[Data items]

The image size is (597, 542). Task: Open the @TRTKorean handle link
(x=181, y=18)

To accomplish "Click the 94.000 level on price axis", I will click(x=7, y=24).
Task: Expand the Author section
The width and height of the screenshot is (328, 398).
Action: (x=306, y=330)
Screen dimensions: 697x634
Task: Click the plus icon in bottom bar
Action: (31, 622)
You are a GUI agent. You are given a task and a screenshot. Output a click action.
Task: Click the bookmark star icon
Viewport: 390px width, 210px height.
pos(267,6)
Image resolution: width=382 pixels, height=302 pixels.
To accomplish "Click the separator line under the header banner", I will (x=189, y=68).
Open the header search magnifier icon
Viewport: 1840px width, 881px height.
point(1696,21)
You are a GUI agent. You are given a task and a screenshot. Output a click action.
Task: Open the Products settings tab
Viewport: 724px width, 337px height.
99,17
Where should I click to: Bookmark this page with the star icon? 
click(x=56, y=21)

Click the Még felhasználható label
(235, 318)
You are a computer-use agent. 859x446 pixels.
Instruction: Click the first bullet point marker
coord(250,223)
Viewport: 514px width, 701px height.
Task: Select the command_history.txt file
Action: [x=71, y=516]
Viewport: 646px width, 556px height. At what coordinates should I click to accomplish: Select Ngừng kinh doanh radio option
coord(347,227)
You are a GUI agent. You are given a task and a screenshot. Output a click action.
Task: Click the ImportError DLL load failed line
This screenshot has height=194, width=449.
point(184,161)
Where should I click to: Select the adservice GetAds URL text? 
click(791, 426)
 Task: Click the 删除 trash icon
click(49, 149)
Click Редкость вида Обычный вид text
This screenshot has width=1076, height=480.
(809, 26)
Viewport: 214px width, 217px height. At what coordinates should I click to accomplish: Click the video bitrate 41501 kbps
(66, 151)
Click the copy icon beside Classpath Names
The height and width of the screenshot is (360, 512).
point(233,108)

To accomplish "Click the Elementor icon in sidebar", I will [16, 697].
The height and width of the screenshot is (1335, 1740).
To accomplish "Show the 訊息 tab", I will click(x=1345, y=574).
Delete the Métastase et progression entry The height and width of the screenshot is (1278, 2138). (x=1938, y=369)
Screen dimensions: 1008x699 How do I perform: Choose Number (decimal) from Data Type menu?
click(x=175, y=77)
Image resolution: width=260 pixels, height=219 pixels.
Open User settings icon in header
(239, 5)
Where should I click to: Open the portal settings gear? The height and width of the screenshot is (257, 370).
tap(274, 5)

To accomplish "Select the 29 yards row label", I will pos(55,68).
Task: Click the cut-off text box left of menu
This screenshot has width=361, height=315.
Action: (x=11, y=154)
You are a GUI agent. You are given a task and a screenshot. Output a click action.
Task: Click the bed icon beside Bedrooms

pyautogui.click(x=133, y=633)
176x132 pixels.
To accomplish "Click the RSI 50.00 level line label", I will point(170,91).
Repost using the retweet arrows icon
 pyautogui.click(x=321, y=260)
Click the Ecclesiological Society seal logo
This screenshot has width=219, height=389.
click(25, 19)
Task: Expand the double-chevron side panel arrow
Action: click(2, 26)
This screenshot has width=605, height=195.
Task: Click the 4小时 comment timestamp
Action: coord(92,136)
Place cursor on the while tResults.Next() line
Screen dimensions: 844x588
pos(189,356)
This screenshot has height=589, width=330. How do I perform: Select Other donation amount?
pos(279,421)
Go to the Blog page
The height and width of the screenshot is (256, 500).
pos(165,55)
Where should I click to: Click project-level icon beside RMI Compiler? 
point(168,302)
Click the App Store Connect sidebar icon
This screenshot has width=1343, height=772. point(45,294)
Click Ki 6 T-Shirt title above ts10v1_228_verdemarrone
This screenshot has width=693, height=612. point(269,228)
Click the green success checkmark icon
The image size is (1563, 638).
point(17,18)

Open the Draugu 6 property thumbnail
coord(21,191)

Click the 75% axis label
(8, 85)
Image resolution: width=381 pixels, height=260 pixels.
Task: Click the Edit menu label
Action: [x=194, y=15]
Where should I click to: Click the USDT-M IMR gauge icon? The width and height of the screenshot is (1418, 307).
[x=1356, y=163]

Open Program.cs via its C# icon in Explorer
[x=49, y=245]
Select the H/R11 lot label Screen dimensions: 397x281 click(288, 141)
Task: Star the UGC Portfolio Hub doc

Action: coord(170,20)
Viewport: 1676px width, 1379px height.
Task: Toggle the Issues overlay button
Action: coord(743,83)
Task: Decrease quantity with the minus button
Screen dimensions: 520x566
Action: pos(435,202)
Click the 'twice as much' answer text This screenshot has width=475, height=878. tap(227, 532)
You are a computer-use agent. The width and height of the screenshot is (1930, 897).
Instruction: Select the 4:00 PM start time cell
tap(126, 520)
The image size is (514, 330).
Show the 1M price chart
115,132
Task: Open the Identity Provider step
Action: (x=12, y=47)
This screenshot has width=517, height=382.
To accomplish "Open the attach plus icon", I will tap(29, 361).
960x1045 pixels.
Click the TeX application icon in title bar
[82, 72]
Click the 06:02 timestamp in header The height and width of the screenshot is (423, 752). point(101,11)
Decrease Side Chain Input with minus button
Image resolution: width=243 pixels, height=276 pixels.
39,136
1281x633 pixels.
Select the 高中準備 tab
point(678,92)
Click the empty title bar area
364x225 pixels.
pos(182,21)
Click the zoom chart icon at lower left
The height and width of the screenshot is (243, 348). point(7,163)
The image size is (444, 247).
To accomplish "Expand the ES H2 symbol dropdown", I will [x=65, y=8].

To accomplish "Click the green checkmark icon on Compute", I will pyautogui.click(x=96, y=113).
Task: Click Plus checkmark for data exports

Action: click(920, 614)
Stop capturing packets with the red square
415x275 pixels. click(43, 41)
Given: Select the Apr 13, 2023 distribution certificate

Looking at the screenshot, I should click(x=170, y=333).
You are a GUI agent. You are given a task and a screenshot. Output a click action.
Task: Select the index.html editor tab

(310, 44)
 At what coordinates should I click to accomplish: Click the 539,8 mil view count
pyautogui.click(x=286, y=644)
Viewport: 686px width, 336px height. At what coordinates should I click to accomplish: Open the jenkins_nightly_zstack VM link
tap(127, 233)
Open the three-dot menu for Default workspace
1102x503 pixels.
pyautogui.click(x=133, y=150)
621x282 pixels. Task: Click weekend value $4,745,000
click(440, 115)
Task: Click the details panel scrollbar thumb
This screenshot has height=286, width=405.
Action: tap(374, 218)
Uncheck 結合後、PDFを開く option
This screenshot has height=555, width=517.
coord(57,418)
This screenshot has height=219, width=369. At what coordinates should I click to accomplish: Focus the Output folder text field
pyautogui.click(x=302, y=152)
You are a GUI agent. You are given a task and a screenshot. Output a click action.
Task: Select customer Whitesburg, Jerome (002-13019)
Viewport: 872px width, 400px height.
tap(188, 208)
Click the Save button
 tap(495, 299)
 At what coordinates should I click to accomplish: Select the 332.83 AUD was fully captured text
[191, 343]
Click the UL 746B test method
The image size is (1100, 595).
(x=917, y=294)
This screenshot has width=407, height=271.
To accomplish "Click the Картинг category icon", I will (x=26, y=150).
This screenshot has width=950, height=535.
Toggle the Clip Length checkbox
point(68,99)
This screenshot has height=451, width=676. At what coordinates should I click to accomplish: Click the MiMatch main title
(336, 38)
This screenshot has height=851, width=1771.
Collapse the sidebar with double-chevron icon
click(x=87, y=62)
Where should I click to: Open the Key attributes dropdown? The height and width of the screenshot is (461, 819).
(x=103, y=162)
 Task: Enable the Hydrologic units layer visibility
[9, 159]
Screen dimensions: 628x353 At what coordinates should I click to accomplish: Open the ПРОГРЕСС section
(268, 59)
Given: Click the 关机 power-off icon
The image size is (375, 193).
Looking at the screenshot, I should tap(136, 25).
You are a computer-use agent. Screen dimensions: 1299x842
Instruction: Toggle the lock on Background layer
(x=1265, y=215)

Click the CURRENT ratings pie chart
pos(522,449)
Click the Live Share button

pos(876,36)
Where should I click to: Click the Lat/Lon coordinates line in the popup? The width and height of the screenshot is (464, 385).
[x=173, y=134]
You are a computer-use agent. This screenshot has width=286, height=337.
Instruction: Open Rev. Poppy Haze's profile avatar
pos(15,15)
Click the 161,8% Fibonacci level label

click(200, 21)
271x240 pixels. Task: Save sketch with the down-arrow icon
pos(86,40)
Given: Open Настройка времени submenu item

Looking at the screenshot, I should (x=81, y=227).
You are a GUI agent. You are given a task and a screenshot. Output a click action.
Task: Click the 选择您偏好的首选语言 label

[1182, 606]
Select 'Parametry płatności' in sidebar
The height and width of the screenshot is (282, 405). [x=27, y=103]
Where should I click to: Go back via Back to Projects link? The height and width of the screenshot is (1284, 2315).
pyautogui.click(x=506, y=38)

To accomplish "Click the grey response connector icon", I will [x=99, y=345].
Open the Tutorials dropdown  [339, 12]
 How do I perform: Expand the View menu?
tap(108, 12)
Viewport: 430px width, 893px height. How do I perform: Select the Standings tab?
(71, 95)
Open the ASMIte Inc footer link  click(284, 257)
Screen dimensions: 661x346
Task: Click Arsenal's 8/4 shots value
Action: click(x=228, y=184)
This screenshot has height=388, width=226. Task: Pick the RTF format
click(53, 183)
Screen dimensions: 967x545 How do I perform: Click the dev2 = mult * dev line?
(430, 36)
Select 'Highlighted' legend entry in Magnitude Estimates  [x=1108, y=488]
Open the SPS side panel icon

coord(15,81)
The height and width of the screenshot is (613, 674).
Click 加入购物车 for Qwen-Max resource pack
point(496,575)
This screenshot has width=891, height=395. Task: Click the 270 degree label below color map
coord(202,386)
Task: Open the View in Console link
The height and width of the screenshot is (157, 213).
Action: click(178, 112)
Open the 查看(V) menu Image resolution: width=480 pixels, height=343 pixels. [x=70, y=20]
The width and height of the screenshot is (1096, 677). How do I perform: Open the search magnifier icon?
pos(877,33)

Directions for this task. Copy out only the lines of the records above from the one with "Instruction: Open Rev." through the one with "Open the 查看(V)", exactly as they stand, both included.

Output for this exercise.
Instruction: Open Rev. Poppy Haze's profile avatar
pos(15,15)
Click the 161,8% Fibonacci level label

click(200, 21)
271x240 pixels. Task: Save sketch with the down-arrow icon
pos(86,40)
Given: Open Настройка времени submenu item

Looking at the screenshot, I should (x=81, y=227).
You are a GUI agent. You are given a task and a screenshot. Output a click action.
Task: Click the 选择您偏好的首选语言 label

[1182, 606]
Select 'Parametry płatności' in sidebar
The height and width of the screenshot is (282, 405). [x=27, y=103]
Where should I click to: Go back via Back to Projects link? The height and width of the screenshot is (1284, 2315).
pyautogui.click(x=506, y=38)

To accomplish "Click the grey response connector icon", I will [x=99, y=345].
Open the Tutorials dropdown  [339, 12]
 How do I perform: Expand the View menu?
tap(108, 12)
Viewport: 430px width, 893px height. How do I perform: Select the Standings tab?
(71, 95)
Open the ASMIte Inc footer link  click(284, 257)
Screen dimensions: 661x346
Task: Click Arsenal's 8/4 shots value
Action: click(x=228, y=184)
This screenshot has height=388, width=226. Task: Pick the RTF format
click(53, 183)
Screen dimensions: 967x545 How do I perform: Click the dev2 = mult * dev line?
(430, 36)
Select 'Highlighted' legend entry in Magnitude Estimates  [x=1108, y=488]
Open the SPS side panel icon

coord(15,81)
The height and width of the screenshot is (613, 674).
Click 加入购物车 for Qwen-Max resource pack
point(496,575)
This screenshot has width=891, height=395. Task: Click the 270 degree label below color map
coord(202,386)
Task: Open the View in Console link
The height and width of the screenshot is (157, 213).
Action: click(178, 112)
Open the 查看(V) menu Image resolution: width=480 pixels, height=343 pixels. [x=70, y=20]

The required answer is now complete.